THE ROLE OF HOUSING IN FOREX PRICE MOVEMENTS

Fundamentally, however, one of the most important categories of economic data around
the world, which is sensitive to interest rate changes, is housing data. The housing sector
in the United States, as well as other nations, provides a major share of wealth, consumer
spending, and job creation. Recent years have seen an international housing boom, with
prices growing at more than 10 percent per year in many countries. For example, Ireland
grew at 15 percent in 2006; Spain’s growth actually slowed down to 13 percent. Canada,
Norway, and Sweden shared more than 10 percent growth. The United States, in the face
of a slowdown, saw prices up 7 percent. This means that the value of homes around the
world has doubled in the past 10 years, and as a result the increased wealth has fueled
economic growth and consumer purchase.
Closely watched are data releases that relate to housing activity. Some of the main
data releases track:
 The level of unsold homes
 Mortgage loan applications
 New and existing home sales
 Single-family housing permits
 Housing prices
Forex traders’ expectations of the future direction of interest rates are significantly
affected by housing data because, for example, weak housing leads to expectations of a
slowdown on consumption. The economic reasoning is that consumers start seeing a decline
in housing values and restrain their consumer spending. One of the most important
factors related to housing market strength in recent years has been mortgage equity withdrawals
(MEWs). As home prices have increased around the world, consumers take out
loans against their mortgages, which stimulates consumption. During periods of housing
booms, MEWs rise. MEWs have been, in fact, calculated to contribute to the growth
of gross domestic product (GDP). Figure 1.2 shows that MEWs have reached nearly 6
percent of U.S. GDP. However, if MEWs slow down, this can portend a decline in consumption
and a slowdown in the economy. If and when a slowdown in MEWs occurs,
central bankers view it as lessening the likelihood of an interest rate increase. Damon
Darlin wrote in the New York Times (“YOUR MONEY; Mortgage Lesson No. 1: Home Is
Not a Piggy Bank,” November 4, 2006):
Economists argue over what effect the access to money, which mortgage equity
withdrawals allow, has had on consumer spending. Homeowners cash out to pay
off more expensive credit card debt, remodel the house to build more equity, or just





have fun. They may very well have used it to buy another house or not spent it at
all, but added it to savings. Economists really are not certain.

Short problem A>
Translate this sentence from the housing and forex passage into Spanish: "During periods of housing booms, MEWs rise."
Short problem B>
Decide whether each statement agrees with the housing and forex passage. Answer yes or no, and quote the words from the passage that settle it. (i) Housing prices in Ireland grew at 15 percent in 2006. (ii) MEWs have reached more than 10 percent of U.S. GDP. (iii) Economists agree on how mortgage equity withdrawals have affected consumer spending.
Short problem C>
Reproduce the stretch of the housing and forex passage from "Fundamentally, however, one" through "and consumer purchase.".

Entries on target coordinates:
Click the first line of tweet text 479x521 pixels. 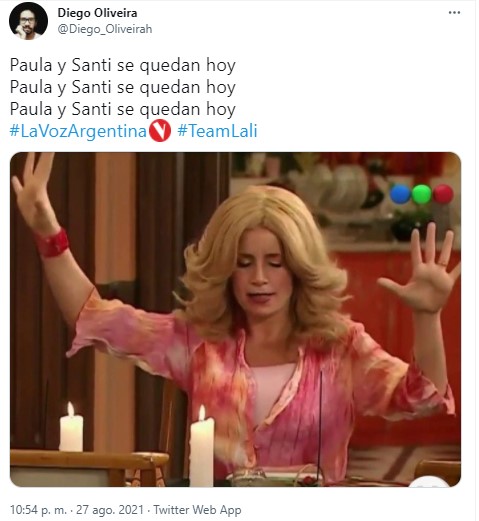pyautogui.click(x=123, y=65)
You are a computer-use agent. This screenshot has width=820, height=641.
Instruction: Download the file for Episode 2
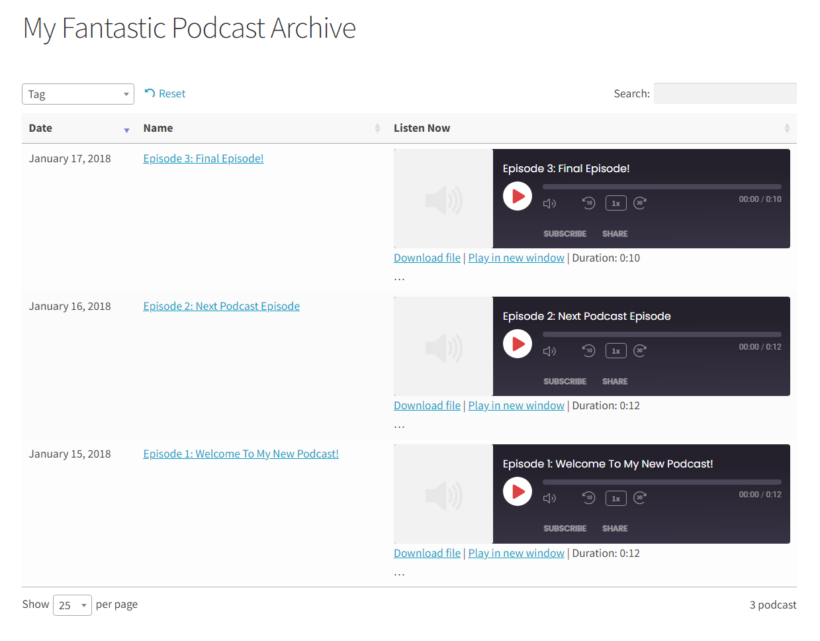[426, 405]
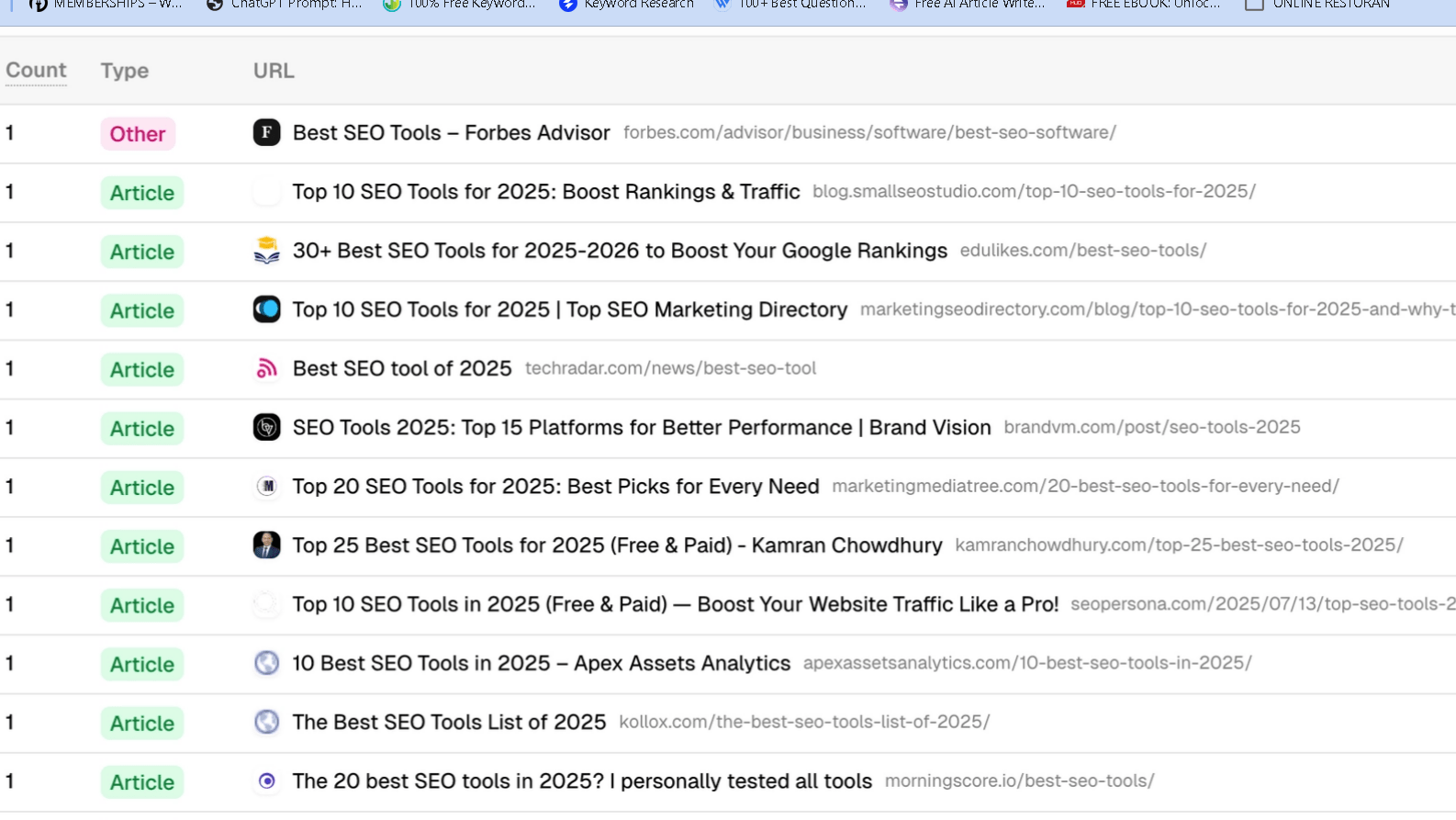Open the ONLINE RESTORAN bookmark

(x=1317, y=5)
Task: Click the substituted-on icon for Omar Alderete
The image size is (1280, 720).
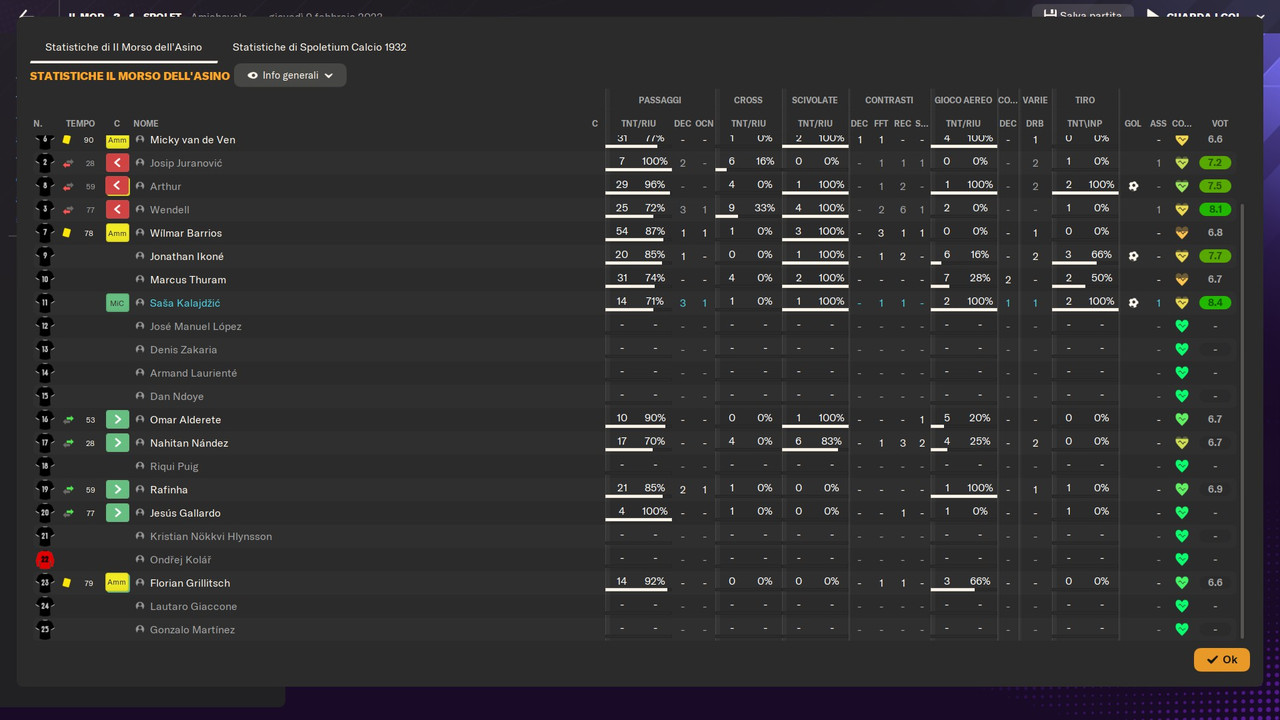Action: click(117, 419)
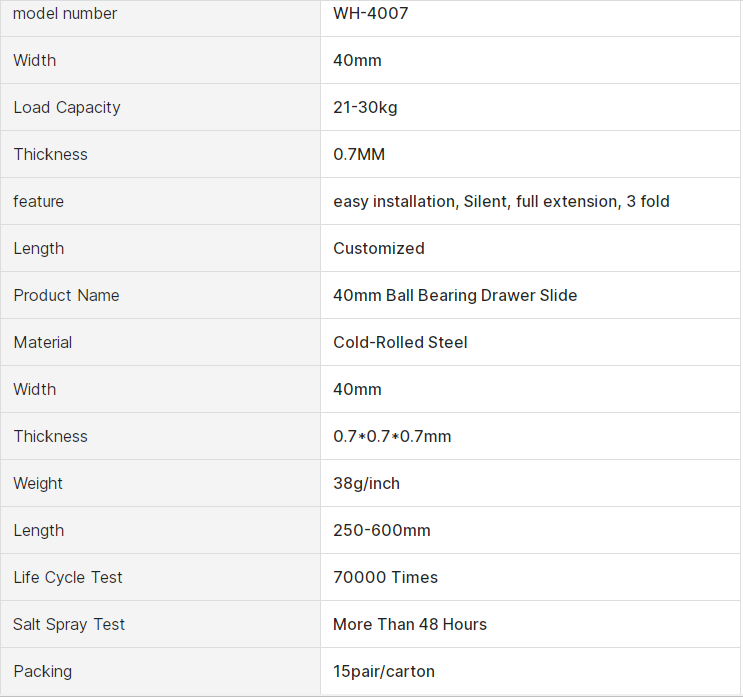Click the Load Capacity label
The height and width of the screenshot is (697, 743).
pos(67,107)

Result A>
Durante los periodos de auge inmobiliario, las MEW aumentan.

Result B>
(i) Yes: "Ireland grew at 15 percent in 2006"
(ii) No: "MEWs have reached nearly 6 percent of U.S. GDP"
(iii) No: "Economists argue over what effect the access to money, which mortgage equity withdrawals allow, has had on consumer spending."

Result C>
Fundamentally, however, one of the most important categories of economic data around
the world, which is sensitive to interest rate changes, is housing data. The housing sector
in the United States, as well as other nations, provides a major share of wealth, consumer
spending, and job creation. Recent years have seen an international housing boom, with
prices growing at more than 10 percent per year in many countries. For example, Ireland
grew at 15 percent in 2006; Spain’s growth actually slowed down to 13 percent. Canada,
Norway, and Sweden shared more than 10 percent growth. The United States, in the face
of a slowdown, saw prices up 7 percent. This means that the value of homes around the
world has doubled in the past 10 years, and as a result the increased wealth has fueled
economic growth and consumer purchase.